(Task input begins)

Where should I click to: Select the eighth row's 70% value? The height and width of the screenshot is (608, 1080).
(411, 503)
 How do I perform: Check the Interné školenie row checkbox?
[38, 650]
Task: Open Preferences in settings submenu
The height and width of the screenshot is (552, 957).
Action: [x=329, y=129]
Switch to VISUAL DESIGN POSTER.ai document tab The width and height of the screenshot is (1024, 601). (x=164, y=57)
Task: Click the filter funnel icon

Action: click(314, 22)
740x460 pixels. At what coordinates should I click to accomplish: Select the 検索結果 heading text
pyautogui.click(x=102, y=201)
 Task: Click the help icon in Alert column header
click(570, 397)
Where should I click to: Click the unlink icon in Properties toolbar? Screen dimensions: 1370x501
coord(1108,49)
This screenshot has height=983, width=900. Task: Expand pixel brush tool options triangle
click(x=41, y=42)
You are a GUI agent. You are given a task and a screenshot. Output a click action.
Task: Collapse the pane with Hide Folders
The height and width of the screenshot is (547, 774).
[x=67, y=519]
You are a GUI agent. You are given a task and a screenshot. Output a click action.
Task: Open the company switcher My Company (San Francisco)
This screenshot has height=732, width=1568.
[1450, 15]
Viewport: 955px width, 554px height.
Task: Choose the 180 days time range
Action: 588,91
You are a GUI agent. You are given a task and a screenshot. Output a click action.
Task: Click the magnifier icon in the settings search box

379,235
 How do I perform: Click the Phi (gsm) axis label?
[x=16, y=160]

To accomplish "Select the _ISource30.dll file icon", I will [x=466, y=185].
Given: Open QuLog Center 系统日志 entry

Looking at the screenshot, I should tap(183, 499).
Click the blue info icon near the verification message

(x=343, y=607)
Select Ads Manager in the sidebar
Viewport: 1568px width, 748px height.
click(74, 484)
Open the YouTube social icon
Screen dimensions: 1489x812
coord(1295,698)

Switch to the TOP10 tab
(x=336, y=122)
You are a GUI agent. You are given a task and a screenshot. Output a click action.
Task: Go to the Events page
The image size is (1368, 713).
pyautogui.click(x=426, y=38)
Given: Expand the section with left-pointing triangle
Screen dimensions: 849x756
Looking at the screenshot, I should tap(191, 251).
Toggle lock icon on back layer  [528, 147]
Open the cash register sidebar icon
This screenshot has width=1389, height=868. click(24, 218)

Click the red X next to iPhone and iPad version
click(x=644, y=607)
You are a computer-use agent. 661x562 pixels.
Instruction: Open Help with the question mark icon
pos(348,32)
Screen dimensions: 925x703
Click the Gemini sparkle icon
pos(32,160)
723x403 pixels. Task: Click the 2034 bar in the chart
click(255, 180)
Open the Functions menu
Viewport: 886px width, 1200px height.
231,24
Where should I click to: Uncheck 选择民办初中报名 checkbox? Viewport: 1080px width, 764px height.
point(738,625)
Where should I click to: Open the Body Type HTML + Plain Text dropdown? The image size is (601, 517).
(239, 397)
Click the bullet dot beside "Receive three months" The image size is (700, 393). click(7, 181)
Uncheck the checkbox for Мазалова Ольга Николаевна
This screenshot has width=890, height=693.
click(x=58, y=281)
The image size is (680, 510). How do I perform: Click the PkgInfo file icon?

(Task input ends)

Exercise description » Copy the whole of the data above exactly.

Exercise response »
Where should I click to: Select the eighth row's 70% value? The height and width of the screenshot is (608, 1080).
(411, 503)
 How do I perform: Check the Interné školenie row checkbox?
[38, 650]
Task: Open Preferences in settings submenu
The height and width of the screenshot is (552, 957).
Action: [x=329, y=129]
Switch to VISUAL DESIGN POSTER.ai document tab The width and height of the screenshot is (1024, 601). (x=164, y=57)
Task: Click the filter funnel icon

Action: click(314, 22)
740x460 pixels. At what coordinates should I click to accomplish: Select the 検索結果 heading text
pyautogui.click(x=102, y=201)
 Task: Click the help icon in Alert column header
click(570, 397)
Where should I click to: Click the unlink icon in Properties toolbar? Screen dimensions: 1370x501
coord(1108,49)
This screenshot has height=983, width=900. Task: Expand pixel brush tool options triangle
click(x=41, y=42)
You are a GUI agent. You are given a task and a screenshot. Output a click action.
Task: Collapse the pane with Hide Folders
The height and width of the screenshot is (547, 774).
[x=67, y=519]
You are a GUI agent. You are given a task and a screenshot. Output a click action.
Task: Open the company switcher My Company (San Francisco)
This screenshot has height=732, width=1568.
[1450, 15]
Viewport: 955px width, 554px height.
Task: Choose the 180 days time range
Action: 588,91
You are a GUI agent. You are given a task and a screenshot. Output a click action.
Task: Click the magnifier icon in the settings search box

379,235
 How do I perform: Click the Phi (gsm) axis label?
[x=16, y=160]

To accomplish "Select the _ISource30.dll file icon", I will [x=466, y=185].
Given: Open QuLog Center 系统日志 entry

Looking at the screenshot, I should tap(183, 499).
Click the blue info icon near the verification message

(x=343, y=607)
Select Ads Manager in the sidebar
Viewport: 1568px width, 748px height.
click(74, 484)
Open the YouTube social icon
Screen dimensions: 1489x812
coord(1295,698)

Switch to the TOP10 tab
(x=336, y=122)
You are a GUI agent. You are given a task and a screenshot. Output a click action.
Task: Go to the Events page
The image size is (1368, 713).
pyautogui.click(x=426, y=38)
Given: Expand the section with left-pointing triangle
Screen dimensions: 849x756
Looking at the screenshot, I should tap(191, 251).
Toggle lock icon on back layer  [528, 147]
Open the cash register sidebar icon
This screenshot has width=1389, height=868. click(24, 218)

Click the red X next to iPhone and iPad version
click(x=644, y=607)
You are a computer-use agent. 661x562 pixels.
Instruction: Open Help with the question mark icon
pos(348,32)
Screen dimensions: 925x703
Click the Gemini sparkle icon
pos(32,160)
723x403 pixels. Task: Click the 2034 bar in the chart
click(255, 180)
Open the Functions menu
Viewport: 886px width, 1200px height.
231,24
Where should I click to: Uncheck 选择民办初中报名 checkbox? Viewport: 1080px width, 764px height.
point(738,625)
Where should I click to: Open the Body Type HTML + Plain Text dropdown? The image size is (601, 517).
(239, 397)
Click the bullet dot beside "Receive three months" The image size is (700, 393). click(7, 181)
Uncheck the checkbox for Мазалова Ольга Николаевна
This screenshot has width=890, height=693.
click(x=58, y=281)
The image size is (680, 510). How do I perform: Click the PkgInfo file icon?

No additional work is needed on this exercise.